Source extract ▸
—————

An exemplary embodiment based on the above described-points is provided as follows. At encoder side, the high band [7 kHz,14 kHz] of the original signal is divided into 4 subbands in the MDCT domain, where each subband contains 70 coefficients. In each subband of 70 coefficients, one spectral sharpness parameter in the first half subband (with 35 coefficients) and another spectral sharpness parameter in the second half subband (with 35 coefficients) are estimated respectively according to equation (17). The smaller one named as shp_enc of these two sharpness values is chosen to represent the spectral sharpness of the corresponding subband of 70 coefficients. One bit is used to tell decoder if this sharpness value is smaller than 0.18 (shp_enc<0.18) or not.
At the decoder side, there are also 8 half subbands, each having 35 coefficients, resulting in the total number of 8×35=280 coefficients, which represent the high band [7 kHz,14 kHz]. The spectral sharpness parameters of the generated subbands or decoded subbands are estimated in each half subband of 35 coefficients in the same way as encoder with equation (17). Let's note shp_dec as the estimated sharpness value for each half subband of 35 coefficients at decoder side. A primary sharpness control value noted as Sharp_c is first evaluated in terms of the difference between shp_enc and shp_dec in the following way:


	/* Comparing shp_dec to shp_enc */
	Sharp_c = 0;
	if (shp_enc >= 0.18) {
	if (Sharp_dec< 0.12) {
	Sharp_c = −0.75;
	}
	else if (Sharp_dec< 0.16) {
	Sharp_c = −0.5;
	}
	else if (Sharp_dec< 0.2) {
	Sharp_c = −0.25;
	}
	}
	else { /shp_enc < 0.18/
	if (Sharp_dec> 0.2) {
	Sharp_c = 0.75;
	}
	else if (Sharp_dec> 0.16) {
	Sharp_c = 0.5;
	}
	else {
	Sharp_c = 0.25;
	}
	}

Then, the values of Sharp_c from the first half subband to the last half subband is smoothened to obtain the smoothed value, Sharp_c_sm for each half subband. The value of Sharp_c_sm is further smoothened between the consecutive frames to obtain the main sharpness control parameter Sharp_main, which will play the dominant influence for the spectral sharpness control. When Sharp_main is large enough, the corresponding half subband spectrum will be made sharper, and the greater Sharp_main is, the sharper the spectrum should be. On the other hand, when Sharp_main is small enough, the corresponding half subband spectrum will be made flatter or noisier, and the smaller Sharp_main is, the flatter or noisier the spectrum should be. Finally, the energy after the spectral modification may be normalized to the original energy, which is the same one as before the spectral modification.

—————

Provided data ▸
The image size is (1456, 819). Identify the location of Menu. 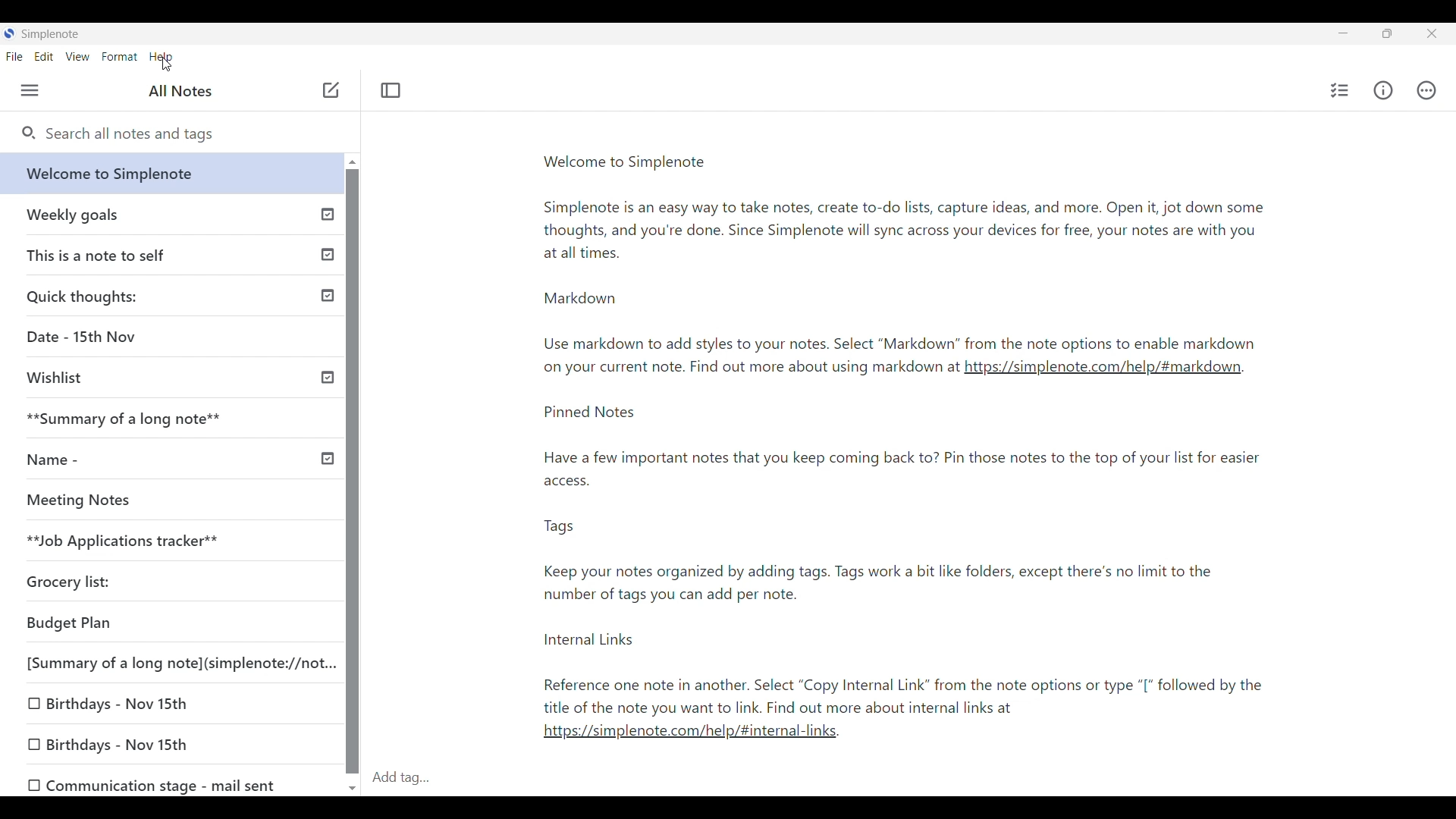
(30, 90).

—————

Exercise task A ▸ Please summarize the spectral sharpness excerpt in two sentences.
Exercise task B ▸ In the spectral sharpness excerpt, what is done to a half subband spectrum when Sharp_main is small enough?

Right answer A ▸ At the encoder, the 7–14 kHz high band is divided into four MDCT subbands of 70 coefficients each, the smaller of the two half-subband sharpness values represents each subband, and one bit tells the decoder whether that value is below 0.18. The decoder estimates sharpness in each 35-coefficient half subband, derives a control value by comparing it with the encoder's value, and smooths that value across half subbands and frames into Sharp_main, which makes each half subband sharper when large enough and flatter or noisier when small enough.

Right answer B ▸ It is made flatter or noisier.